На Каче родилось много традиций. Например, тому, кто впервые выпускался в самостоятельный полет, привязывали на стойки самолета красные флажки, чтобы все видели: он летит первый раз. И если из кармана инструктора торчат кончики флажков, значит, сегодня кто-то идет в самостоятельный. А они специально так делали, чтобы «подразнить» учлетов.
Все сроки нам были известны, вывозную программу закончили, значит, скоро выпуск в самостоятельный полет. Но этот день всегда наступал как-то внезапно. Инструктор старался неожиданно объявлять ученику о выпуске в самостоятельный. Опять же в воспитательных целях.
Так произошло и со мной. Когда я выполнил провозной полет, инструктор выскочил из кабины с ручкой управления. Он всегда вытаскивал ее, когда решал выпустить ученика в полет одного. Вижу, он с механиком укрепляет флажки, затем машет мне рукой и кричит: «Лети!» Меня это ошеломило: «Как?
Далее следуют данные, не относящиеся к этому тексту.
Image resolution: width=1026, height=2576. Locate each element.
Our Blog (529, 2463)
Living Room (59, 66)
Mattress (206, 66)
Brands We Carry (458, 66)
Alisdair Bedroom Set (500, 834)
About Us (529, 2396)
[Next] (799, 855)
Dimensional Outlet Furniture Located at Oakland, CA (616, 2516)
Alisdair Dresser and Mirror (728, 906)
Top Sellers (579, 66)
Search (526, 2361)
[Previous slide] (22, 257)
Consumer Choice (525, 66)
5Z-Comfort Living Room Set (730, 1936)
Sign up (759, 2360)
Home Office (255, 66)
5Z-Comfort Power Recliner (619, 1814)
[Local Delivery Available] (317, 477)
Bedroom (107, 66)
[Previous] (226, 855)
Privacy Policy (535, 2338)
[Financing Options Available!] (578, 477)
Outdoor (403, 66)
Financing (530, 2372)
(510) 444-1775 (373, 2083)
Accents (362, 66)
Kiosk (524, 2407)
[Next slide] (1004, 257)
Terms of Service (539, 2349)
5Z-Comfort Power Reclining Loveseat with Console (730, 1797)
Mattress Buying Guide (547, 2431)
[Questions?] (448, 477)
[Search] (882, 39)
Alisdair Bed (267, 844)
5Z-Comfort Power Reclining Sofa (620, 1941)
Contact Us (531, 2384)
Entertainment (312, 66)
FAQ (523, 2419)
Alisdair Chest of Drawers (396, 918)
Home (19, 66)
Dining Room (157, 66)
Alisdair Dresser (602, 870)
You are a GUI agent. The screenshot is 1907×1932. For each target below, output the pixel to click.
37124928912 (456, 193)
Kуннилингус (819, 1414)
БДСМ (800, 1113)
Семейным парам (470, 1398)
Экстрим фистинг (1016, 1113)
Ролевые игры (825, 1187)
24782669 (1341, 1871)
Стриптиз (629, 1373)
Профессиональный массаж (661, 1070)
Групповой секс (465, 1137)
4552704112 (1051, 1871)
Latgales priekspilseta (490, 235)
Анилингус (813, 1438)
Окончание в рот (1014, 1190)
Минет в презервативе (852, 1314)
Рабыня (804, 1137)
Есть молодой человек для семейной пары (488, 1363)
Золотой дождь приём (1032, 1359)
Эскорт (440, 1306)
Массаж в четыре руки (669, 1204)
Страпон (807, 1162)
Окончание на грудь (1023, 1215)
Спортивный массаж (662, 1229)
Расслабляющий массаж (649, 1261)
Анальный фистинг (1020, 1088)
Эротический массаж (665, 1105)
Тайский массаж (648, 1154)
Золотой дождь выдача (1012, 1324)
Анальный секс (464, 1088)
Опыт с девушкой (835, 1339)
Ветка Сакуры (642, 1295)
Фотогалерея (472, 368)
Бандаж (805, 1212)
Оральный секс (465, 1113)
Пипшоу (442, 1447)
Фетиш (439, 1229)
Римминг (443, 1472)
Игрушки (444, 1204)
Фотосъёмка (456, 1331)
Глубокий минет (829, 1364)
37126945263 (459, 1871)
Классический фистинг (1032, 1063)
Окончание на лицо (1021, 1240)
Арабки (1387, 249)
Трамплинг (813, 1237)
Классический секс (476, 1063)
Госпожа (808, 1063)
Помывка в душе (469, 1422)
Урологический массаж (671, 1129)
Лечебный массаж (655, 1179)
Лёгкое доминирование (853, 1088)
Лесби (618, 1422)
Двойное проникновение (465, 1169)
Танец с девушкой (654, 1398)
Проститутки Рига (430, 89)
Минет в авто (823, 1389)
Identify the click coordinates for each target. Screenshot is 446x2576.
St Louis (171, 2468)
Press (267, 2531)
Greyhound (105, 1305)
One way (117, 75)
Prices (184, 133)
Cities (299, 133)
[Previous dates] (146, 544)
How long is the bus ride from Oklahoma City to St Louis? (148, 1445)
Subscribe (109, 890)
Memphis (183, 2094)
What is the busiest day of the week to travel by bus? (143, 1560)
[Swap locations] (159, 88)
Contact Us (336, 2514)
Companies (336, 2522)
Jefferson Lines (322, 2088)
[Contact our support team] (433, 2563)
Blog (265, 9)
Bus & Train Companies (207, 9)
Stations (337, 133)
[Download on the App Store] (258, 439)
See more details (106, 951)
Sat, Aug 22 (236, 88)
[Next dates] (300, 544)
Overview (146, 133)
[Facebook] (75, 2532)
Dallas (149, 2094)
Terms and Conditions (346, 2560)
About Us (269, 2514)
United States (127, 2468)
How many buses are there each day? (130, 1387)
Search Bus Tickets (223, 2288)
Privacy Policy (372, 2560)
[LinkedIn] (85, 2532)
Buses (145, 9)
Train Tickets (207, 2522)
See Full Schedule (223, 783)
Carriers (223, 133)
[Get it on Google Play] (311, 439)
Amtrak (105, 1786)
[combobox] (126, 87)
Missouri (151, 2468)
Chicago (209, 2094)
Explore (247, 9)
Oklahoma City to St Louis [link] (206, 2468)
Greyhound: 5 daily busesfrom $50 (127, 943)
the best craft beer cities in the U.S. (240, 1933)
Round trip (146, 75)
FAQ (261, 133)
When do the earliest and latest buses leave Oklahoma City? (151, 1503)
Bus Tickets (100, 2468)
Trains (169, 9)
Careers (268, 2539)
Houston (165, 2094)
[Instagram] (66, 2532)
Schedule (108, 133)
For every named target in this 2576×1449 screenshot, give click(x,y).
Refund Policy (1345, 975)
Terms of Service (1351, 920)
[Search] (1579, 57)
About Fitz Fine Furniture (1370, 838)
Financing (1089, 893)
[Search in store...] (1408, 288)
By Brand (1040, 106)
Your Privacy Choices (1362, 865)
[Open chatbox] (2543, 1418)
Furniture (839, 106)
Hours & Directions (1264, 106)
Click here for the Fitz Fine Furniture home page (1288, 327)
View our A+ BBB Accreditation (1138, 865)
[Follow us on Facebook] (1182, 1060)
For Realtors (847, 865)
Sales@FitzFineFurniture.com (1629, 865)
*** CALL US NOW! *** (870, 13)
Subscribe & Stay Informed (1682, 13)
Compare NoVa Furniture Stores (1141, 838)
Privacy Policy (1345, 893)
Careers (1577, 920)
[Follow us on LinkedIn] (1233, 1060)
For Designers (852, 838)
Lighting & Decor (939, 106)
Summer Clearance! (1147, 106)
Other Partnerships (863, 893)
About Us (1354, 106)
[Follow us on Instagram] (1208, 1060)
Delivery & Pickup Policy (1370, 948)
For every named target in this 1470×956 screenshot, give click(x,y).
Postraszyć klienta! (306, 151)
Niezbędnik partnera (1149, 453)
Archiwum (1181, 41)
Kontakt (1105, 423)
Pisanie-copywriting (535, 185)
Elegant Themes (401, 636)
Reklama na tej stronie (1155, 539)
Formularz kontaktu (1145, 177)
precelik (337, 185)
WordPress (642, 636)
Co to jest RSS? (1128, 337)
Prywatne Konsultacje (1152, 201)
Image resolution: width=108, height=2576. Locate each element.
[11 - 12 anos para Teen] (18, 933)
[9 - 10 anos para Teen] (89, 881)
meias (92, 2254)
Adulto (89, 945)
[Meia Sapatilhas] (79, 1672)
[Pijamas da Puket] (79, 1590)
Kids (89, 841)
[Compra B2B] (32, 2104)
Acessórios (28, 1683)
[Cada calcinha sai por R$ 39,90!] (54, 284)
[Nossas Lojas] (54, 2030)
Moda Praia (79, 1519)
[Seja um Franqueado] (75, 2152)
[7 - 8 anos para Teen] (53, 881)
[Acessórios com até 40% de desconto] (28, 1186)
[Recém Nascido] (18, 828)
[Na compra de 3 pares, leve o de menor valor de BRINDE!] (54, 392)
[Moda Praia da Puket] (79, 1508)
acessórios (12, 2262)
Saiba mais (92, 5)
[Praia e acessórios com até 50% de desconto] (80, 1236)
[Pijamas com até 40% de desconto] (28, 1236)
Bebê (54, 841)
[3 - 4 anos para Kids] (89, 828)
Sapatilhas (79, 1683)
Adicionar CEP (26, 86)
Самому лететь?» Но раздумывать некогда, поднял руку, инструктор разрешил взлет. Я дал газ и — пошел!
Теперь, вспоминая тот день, отчетливо знаю, что подготовка к самостоятельному полету прошла незаметно, поскольку я летал с инструктором, и он не дал мне времени поволноваться.
Один в воздухе. Кругом зеленая весенняя степь, вдали голубая вода, отражающая небо. Все делал «по-инструкторски». У нас заход на посадку был со стороны моря. Я знал, где надо выключать двигатель. Одно беспокоило: как выровнять и получше посадить самолет. Говорят, что первые посадки учлета — инструкторские. И действительно, посадка удалась, как и раньше с инструктором. Астафьев подошел, пожал руку, улыбаясь, спросил: «Ну как?» «Ничего», — говорю. «Ну, лети еще раз!»